Buster is coming up to 8 years old, I got him at 4 years as his family couldn't keep him any longer, though the reasons seemed hazy!

He's an amazing dog, great with people and other dogs (worst trait is aloofness), very good in the house and didn't take long to learn my house rules. When I got him, I was told he had almost never been offlead, so initially we had a few problems at the beginning with recall. However, we now have the 'I'll try it on look' but generally I now know his favourite places to disappear and his habits in certain areas (ie digging for mice for hours...at least I know where he is!) He still isn't a dog who walks by my side in fields, it's more go and every so often pop out of a bush, but generally catches up.

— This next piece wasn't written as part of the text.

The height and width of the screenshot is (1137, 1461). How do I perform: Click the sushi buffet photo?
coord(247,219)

I would love for my dog to actually want to walk with me but I doubt that will ever happen totally, so I'm happy with the going and coming as I don't think he's a dog who'd be happy to be kept always on the lead.

However...2 days ago he disappeared for four hours and eventually was found shaking by a tree close to where I'd been calling for most of those 4 hours (he'd gone back to where I'd last seen him). I do know he goes hunting and although he has decent if not perfect recall most of the time he does these disappearing acts every 6 months, it would be more if I didn't keep him on lead some of the time. 7 hours has been the longest yet...that was when I'd only had him 3 weeks and he found his own way home!

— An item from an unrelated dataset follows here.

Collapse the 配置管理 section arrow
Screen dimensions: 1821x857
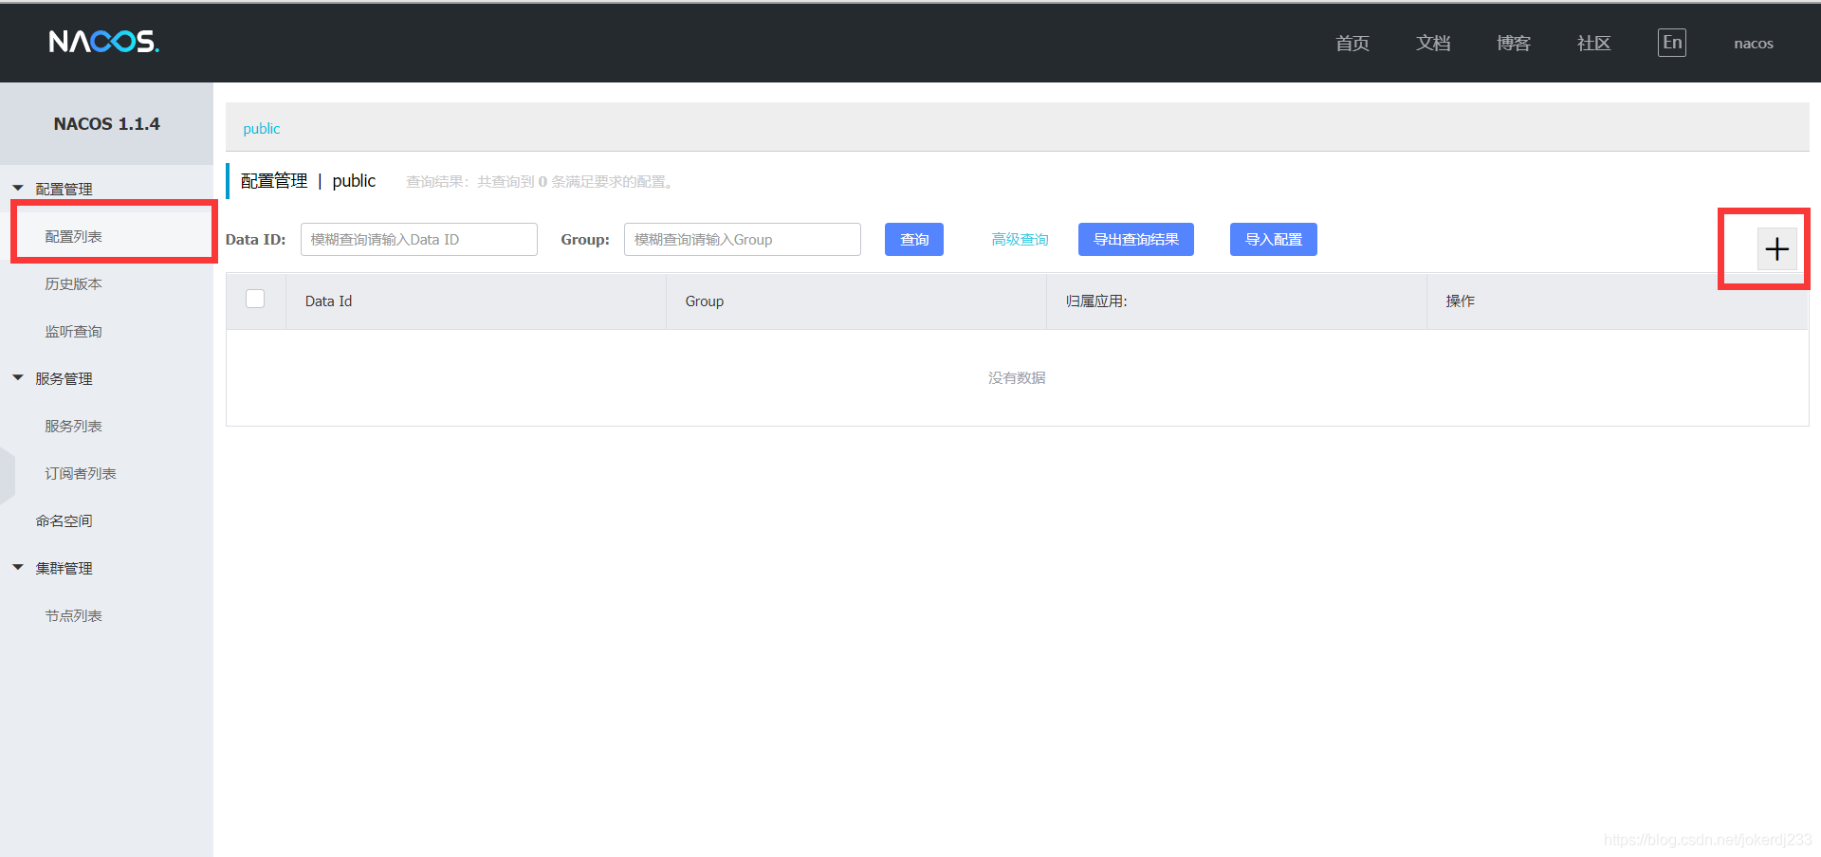point(18,189)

So really, any thoughts on how to break this cycle? He isn't interested in balls, toys, etc though he does love food-no food would bring him back if he's on a hot trail.

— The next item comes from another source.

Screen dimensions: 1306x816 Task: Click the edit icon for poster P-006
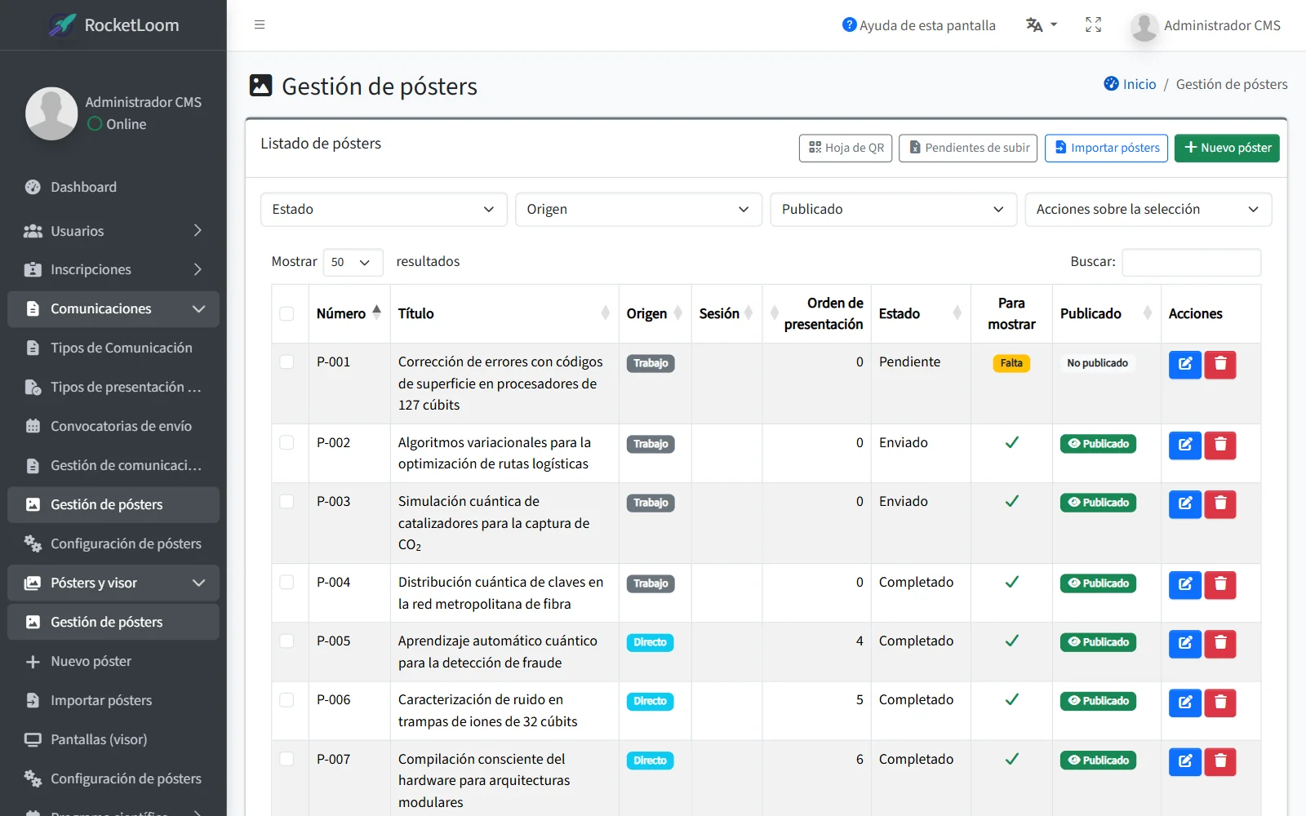1184,702
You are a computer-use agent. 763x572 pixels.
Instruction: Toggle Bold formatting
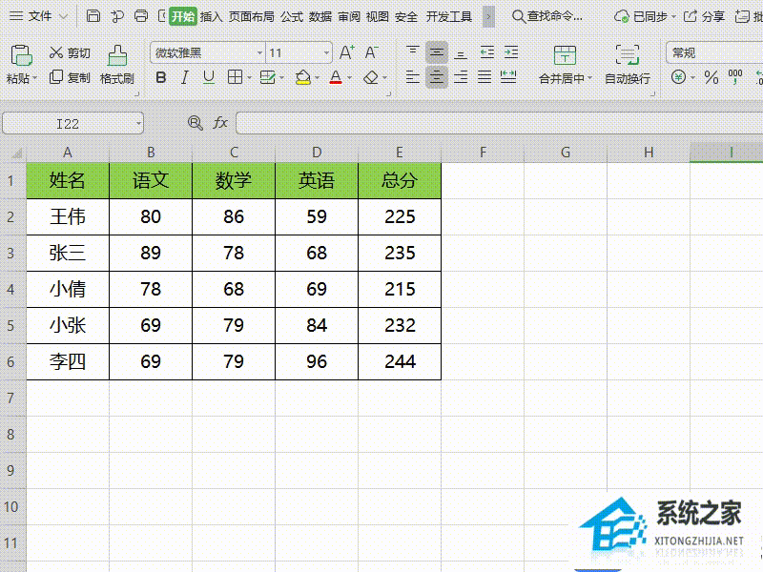160,77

Finally, I may as well admit (er, ahem....), I'm a dog walker!!!! The last time he disappeared I had a Golden Retriever, English Bull Terrier, ColliexRottweiler and a lab, none of which went out of my sight for more than a moment...though after 3 hours the Retriever did try to lead me back to the car park!

All thoughts and comments much appreciated, Thanks.


----------



## hobo99 (Aug 18, 2008)

Every 6 months ? is it possible there is a bitch on heat , which would explain why he is in a state when you do find him ? 
Is Buster neutered ?


----------



## spangey (Jan 18, 2011)

Yes, he's neutered, I was told from being a puppy. To be honest, even if he's around my friend's bitch when on heat, other than a sniff, he shows no interest. No, it's definitely hunting missions. I don't think he is being 'naughty', I believe he gets a red haze come down and nothing but the hunt exists. Similarly, he goes through phases of digging (moles or mice) whilst on walks and I could leave him (and have) for an hour and he still needs dragging away on my return...or sometimes he catches me up, I assume that the scent in these cases wasn't so strong. At least I know where he is with the digging, the other 'safer' walks are by rivers...he hates water and even in warmer weather will only paddle in shallow water and bark excessively at swimming dogs.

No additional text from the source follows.